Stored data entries
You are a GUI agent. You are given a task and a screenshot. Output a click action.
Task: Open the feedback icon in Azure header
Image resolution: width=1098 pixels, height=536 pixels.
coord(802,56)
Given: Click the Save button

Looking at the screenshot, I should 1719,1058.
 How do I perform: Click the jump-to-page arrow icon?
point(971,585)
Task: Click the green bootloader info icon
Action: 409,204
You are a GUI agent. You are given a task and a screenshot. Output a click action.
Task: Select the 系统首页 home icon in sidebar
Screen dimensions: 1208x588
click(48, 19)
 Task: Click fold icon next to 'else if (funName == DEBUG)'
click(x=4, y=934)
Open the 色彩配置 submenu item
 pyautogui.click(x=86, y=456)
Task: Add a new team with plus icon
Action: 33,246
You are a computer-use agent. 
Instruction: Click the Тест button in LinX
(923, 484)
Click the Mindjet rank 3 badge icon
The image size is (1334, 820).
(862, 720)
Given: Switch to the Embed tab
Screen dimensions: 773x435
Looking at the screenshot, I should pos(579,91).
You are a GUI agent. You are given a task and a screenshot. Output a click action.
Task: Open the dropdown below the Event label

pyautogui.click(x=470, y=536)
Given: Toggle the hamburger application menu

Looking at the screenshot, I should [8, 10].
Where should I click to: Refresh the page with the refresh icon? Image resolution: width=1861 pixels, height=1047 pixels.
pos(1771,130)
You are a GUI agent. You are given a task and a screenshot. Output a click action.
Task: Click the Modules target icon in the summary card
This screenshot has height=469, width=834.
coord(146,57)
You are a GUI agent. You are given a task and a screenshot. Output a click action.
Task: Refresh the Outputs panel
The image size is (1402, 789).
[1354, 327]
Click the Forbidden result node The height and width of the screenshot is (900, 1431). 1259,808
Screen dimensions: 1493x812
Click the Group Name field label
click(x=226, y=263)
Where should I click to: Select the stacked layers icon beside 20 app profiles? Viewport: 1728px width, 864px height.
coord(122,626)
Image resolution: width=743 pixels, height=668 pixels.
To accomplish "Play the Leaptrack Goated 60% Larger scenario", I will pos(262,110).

> **EXERCISE DETAILS**: I'd like every record written out exactly as given.

> **OUTPUT FOR THIS TASK**:
You are a GUI agent. You are given a task and a screenshot. Output a click action.
Task: Open the feedback icon in Azure header
Image resolution: width=1098 pixels, height=536 pixels.
coord(802,56)
Given: Click the Save button

Looking at the screenshot, I should 1719,1058.
 How do I perform: Click the jump-to-page arrow icon?
point(971,585)
Task: Click the green bootloader info icon
Action: 409,204
You are a GUI agent. You are given a task and a screenshot. Output a click action.
Task: Select the 系统首页 home icon in sidebar
Screen dimensions: 1208x588
click(48, 19)
 Task: Click fold icon next to 'else if (funName == DEBUG)'
click(x=4, y=934)
Open the 色彩配置 submenu item
 pyautogui.click(x=86, y=456)
Task: Add a new team with plus icon
Action: 33,246
You are a computer-use agent. 
Instruction: Click the Тест button in LinX
(923, 484)
Click the Mindjet rank 3 badge icon
The image size is (1334, 820).
(862, 720)
Given: Switch to the Embed tab
Screen dimensions: 773x435
Looking at the screenshot, I should pos(579,91).
You are a GUI agent. You are given a task and a screenshot. Output a click action.
Task: Open the dropdown below the Event label

pyautogui.click(x=470, y=536)
Given: Toggle the hamburger application menu

Looking at the screenshot, I should [8, 10].
Where should I click to: Refresh the page with the refresh icon? Image resolution: width=1861 pixels, height=1047 pixels.
pos(1771,130)
You are a GUI agent. You are given a task and a screenshot. Output a click action.
Task: Click the Modules target icon in the summary card
This screenshot has height=469, width=834.
coord(146,57)
You are a GUI agent. You are given a task and a screenshot. Output a click action.
Task: Refresh the Outputs panel
The image size is (1402, 789).
[1354, 327]
Click the Forbidden result node The height and width of the screenshot is (900, 1431). 1259,808
Screen dimensions: 1493x812
Click the Group Name field label
click(x=226, y=263)
Where should I click to: Select the stacked layers icon beside 20 app profiles? Viewport: 1728px width, 864px height.
coord(122,626)
Image resolution: width=743 pixels, height=668 pixels.
To accomplish "Play the Leaptrack Goated 60% Larger scenario", I will pos(262,110).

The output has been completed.